***** Given entries

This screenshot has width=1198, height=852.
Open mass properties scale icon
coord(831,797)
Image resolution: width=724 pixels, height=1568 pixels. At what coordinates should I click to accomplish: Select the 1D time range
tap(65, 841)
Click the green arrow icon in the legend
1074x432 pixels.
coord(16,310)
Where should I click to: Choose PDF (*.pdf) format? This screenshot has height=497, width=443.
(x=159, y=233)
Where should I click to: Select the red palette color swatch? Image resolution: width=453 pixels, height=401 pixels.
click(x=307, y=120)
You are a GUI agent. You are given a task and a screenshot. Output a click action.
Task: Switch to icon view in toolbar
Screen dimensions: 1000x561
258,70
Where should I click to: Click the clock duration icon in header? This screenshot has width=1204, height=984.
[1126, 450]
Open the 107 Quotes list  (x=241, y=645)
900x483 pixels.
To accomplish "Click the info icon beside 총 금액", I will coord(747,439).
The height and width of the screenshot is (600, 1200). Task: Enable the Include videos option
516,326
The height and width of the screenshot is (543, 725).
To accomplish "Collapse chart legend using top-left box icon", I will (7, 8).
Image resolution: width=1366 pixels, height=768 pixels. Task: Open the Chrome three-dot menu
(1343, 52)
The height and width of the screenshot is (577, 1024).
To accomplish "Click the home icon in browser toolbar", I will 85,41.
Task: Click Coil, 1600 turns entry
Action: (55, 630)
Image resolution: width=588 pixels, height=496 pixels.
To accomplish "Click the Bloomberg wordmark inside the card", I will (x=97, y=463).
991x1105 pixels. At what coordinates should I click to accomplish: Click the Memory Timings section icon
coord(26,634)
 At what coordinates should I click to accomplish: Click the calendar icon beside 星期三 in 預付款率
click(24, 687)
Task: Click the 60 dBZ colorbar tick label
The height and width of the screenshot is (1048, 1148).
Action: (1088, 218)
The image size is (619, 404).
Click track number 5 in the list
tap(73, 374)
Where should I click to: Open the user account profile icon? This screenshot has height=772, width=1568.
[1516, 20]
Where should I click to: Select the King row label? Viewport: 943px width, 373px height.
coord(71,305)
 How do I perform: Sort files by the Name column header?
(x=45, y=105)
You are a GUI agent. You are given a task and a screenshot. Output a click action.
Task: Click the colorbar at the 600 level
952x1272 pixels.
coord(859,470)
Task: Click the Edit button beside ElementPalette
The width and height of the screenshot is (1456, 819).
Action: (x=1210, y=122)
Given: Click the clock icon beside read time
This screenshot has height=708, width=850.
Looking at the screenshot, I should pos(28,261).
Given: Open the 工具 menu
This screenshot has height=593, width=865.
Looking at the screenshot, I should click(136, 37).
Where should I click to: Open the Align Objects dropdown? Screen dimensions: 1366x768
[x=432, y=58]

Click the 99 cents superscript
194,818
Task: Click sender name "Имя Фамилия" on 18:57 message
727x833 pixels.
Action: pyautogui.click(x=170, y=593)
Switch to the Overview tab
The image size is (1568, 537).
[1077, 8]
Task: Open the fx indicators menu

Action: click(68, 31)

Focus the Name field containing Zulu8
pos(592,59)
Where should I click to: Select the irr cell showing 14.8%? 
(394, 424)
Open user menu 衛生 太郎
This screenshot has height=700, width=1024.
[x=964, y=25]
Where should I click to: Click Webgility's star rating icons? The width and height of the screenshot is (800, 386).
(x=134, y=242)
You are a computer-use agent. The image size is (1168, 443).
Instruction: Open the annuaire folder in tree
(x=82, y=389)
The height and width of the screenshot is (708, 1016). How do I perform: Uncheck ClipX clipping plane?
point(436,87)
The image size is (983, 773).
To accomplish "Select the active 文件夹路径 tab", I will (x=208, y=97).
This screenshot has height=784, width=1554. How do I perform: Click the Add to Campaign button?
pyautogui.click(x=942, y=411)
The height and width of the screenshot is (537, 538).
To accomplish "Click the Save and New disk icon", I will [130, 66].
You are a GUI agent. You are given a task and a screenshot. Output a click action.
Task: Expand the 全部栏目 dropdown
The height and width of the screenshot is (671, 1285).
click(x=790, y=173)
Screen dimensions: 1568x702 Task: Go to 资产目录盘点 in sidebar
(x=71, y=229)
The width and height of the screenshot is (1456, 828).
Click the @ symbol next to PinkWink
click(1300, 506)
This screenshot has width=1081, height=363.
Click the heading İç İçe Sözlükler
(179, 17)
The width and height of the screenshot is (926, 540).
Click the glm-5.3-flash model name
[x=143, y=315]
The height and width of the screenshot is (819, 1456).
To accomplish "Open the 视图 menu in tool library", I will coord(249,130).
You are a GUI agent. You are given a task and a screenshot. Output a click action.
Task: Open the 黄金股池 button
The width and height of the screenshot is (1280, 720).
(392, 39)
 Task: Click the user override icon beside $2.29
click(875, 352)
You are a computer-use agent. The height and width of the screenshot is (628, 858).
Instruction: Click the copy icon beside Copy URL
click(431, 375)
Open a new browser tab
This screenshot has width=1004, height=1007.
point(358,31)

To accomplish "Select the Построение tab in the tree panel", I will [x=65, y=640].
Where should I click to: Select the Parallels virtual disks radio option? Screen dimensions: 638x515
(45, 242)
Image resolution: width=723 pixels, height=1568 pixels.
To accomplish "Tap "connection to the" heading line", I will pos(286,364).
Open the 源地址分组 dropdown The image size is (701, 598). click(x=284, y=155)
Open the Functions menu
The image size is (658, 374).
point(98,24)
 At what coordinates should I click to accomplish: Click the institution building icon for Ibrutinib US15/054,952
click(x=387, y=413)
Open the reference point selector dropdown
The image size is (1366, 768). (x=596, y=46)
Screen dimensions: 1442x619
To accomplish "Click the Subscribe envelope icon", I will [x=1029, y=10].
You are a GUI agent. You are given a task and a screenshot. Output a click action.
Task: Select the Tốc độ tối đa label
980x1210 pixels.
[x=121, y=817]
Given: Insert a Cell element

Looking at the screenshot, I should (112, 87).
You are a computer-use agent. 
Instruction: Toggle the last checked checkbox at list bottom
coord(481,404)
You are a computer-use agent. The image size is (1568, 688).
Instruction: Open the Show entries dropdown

**********

▶ **Task objective**
Retype every row above, character for character.

▶ **The answer**
This screenshot has width=1198, height=852.
Open mass properties scale icon
coord(831,797)
Image resolution: width=724 pixels, height=1568 pixels. At what coordinates should I click to accomplish: Select the 1D time range
tap(65, 841)
Click the green arrow icon in the legend
1074x432 pixels.
coord(16,310)
Where should I click to: Choose PDF (*.pdf) format? This screenshot has height=497, width=443.
(x=159, y=233)
Where should I click to: Select the red palette color swatch? Image resolution: width=453 pixels, height=401 pixels.
click(x=307, y=120)
You are a GUI agent. You are given a task and a screenshot. Output a click action.
Task: Switch to icon view in toolbar
Screen dimensions: 1000x561
258,70
Where should I click to: Click the clock duration icon in header? This screenshot has width=1204, height=984.
[1126, 450]
Open the 107 Quotes list  (x=241, y=645)
900x483 pixels.
To accomplish "Click the info icon beside 총 금액", I will coord(747,439).
The height and width of the screenshot is (600, 1200). Task: Enable the Include videos option
516,326
The height and width of the screenshot is (543, 725).
To accomplish "Collapse chart legend using top-left box icon", I will (7, 8).
Image resolution: width=1366 pixels, height=768 pixels. Task: Open the Chrome three-dot menu
(1343, 52)
The height and width of the screenshot is (577, 1024).
To accomplish "Click the home icon in browser toolbar", I will 85,41.
Task: Click Coil, 1600 turns entry
Action: (55, 630)
Image resolution: width=588 pixels, height=496 pixels.
To accomplish "Click the Bloomberg wordmark inside the card", I will (x=97, y=463).
991x1105 pixels. At what coordinates should I click to accomplish: Click the Memory Timings section icon
coord(26,634)
 At what coordinates should I click to accomplish: Click the calendar icon beside 星期三 in 預付款率
click(24, 687)
Task: Click the 60 dBZ colorbar tick label
The height and width of the screenshot is (1048, 1148).
Action: (1088, 218)
The image size is (619, 404).
Click track number 5 in the list
tap(73, 374)
Where should I click to: Open the user account profile icon? This screenshot has height=772, width=1568.
[1516, 20]
Where should I click to: Select the King row label? Viewport: 943px width, 373px height.
coord(71,305)
 How do I perform: Sort files by the Name column header?
(x=45, y=105)
You are a GUI agent. You are given a task and a screenshot. Output a click action.
Task: Click the colorbar at the 600 level
952x1272 pixels.
coord(859,470)
Task: Click the Edit button beside ElementPalette
The width and height of the screenshot is (1456, 819).
Action: (x=1210, y=122)
Given: Click the clock icon beside read time
This screenshot has height=708, width=850.
Looking at the screenshot, I should pos(28,261).
Given: Open the 工具 menu
This screenshot has height=593, width=865.
Looking at the screenshot, I should click(136, 37).
Where should I click to: Open the Align Objects dropdown? Screen dimensions: 1366x768
[x=432, y=58]

Click the 99 cents superscript
194,818
Task: Click sender name "Имя Фамилия" on 18:57 message
727x833 pixels.
Action: pyautogui.click(x=170, y=593)
Switch to the Overview tab
The image size is (1568, 537).
[1077, 8]
Task: Open the fx indicators menu

Action: click(68, 31)

Focus the Name field containing Zulu8
pos(592,59)
Where should I click to: Select the irr cell showing 14.8%? 
(394, 424)
Open user menu 衛生 太郎
This screenshot has height=700, width=1024.
[x=964, y=25]
Where should I click to: Click Webgility's star rating icons? The width and height of the screenshot is (800, 386).
(x=134, y=242)
You are a computer-use agent. The image size is (1168, 443).
Instruction: Open the annuaire folder in tree
(x=82, y=389)
The height and width of the screenshot is (708, 1016). How do I perform: Uncheck ClipX clipping plane?
point(436,87)
The image size is (983, 773).
To accomplish "Select the active 文件夹路径 tab", I will (x=208, y=97).
This screenshot has height=784, width=1554. How do I perform: Click the Add to Campaign button?
pyautogui.click(x=942, y=411)
The height and width of the screenshot is (537, 538).
To accomplish "Click the Save and New disk icon", I will [130, 66].
You are a GUI agent. You are given a task and a screenshot. Output a click action.
Task: Expand the 全部栏目 dropdown
The height and width of the screenshot is (671, 1285).
click(x=790, y=173)
Screen dimensions: 1568x702 Task: Go to 资产目录盘点 in sidebar
(x=71, y=229)
The width and height of the screenshot is (1456, 828).
Click the @ symbol next to PinkWink
click(1300, 506)
This screenshot has width=1081, height=363.
Click the heading İç İçe Sözlükler
(179, 17)
The width and height of the screenshot is (926, 540).
Click the glm-5.3-flash model name
[x=143, y=315]
The height and width of the screenshot is (819, 1456).
To accomplish "Open the 视图 menu in tool library", I will coord(249,130).
You are a GUI agent. You are given a task and a screenshot. Output a click action.
Task: Open the 黄金股池 button
The width and height of the screenshot is (1280, 720).
(392, 39)
 Task: Click the user override icon beside $2.29
click(875, 352)
You are a computer-use agent. The height and width of the screenshot is (628, 858).
Instruction: Click the copy icon beside Copy URL
click(431, 375)
Open a new browser tab
This screenshot has width=1004, height=1007.
point(358,31)

To accomplish "Select the Построение tab in the tree panel", I will [x=65, y=640].
Where should I click to: Select the Parallels virtual disks radio option? Screen dimensions: 638x515
(45, 242)
Image resolution: width=723 pixels, height=1568 pixels.
To accomplish "Tap "connection to the" heading line", I will pos(286,364).
Open the 源地址分组 dropdown The image size is (701, 598). click(x=284, y=155)
Open the Functions menu
The image size is (658, 374).
point(98,24)
 At what coordinates should I click to accomplish: Click the institution building icon for Ibrutinib US15/054,952
click(x=387, y=413)
Open the reference point selector dropdown
The image size is (1366, 768). (x=596, y=46)
Screen dimensions: 1442x619
To accomplish "Click the Subscribe envelope icon", I will [x=1029, y=10].
You are a GUI agent. You are given a task and a screenshot. Output a click action.
Task: Select the Tốc độ tối đa label
980x1210 pixels.
[x=121, y=817]
Given: Insert a Cell element

Looking at the screenshot, I should (112, 87).
You are a computer-use agent. 
Instruction: Toggle the last checked checkbox at list bottom
coord(481,404)
You are a computer-use agent. The image size is (1568, 688).
Instruction: Open the Show entries dropdown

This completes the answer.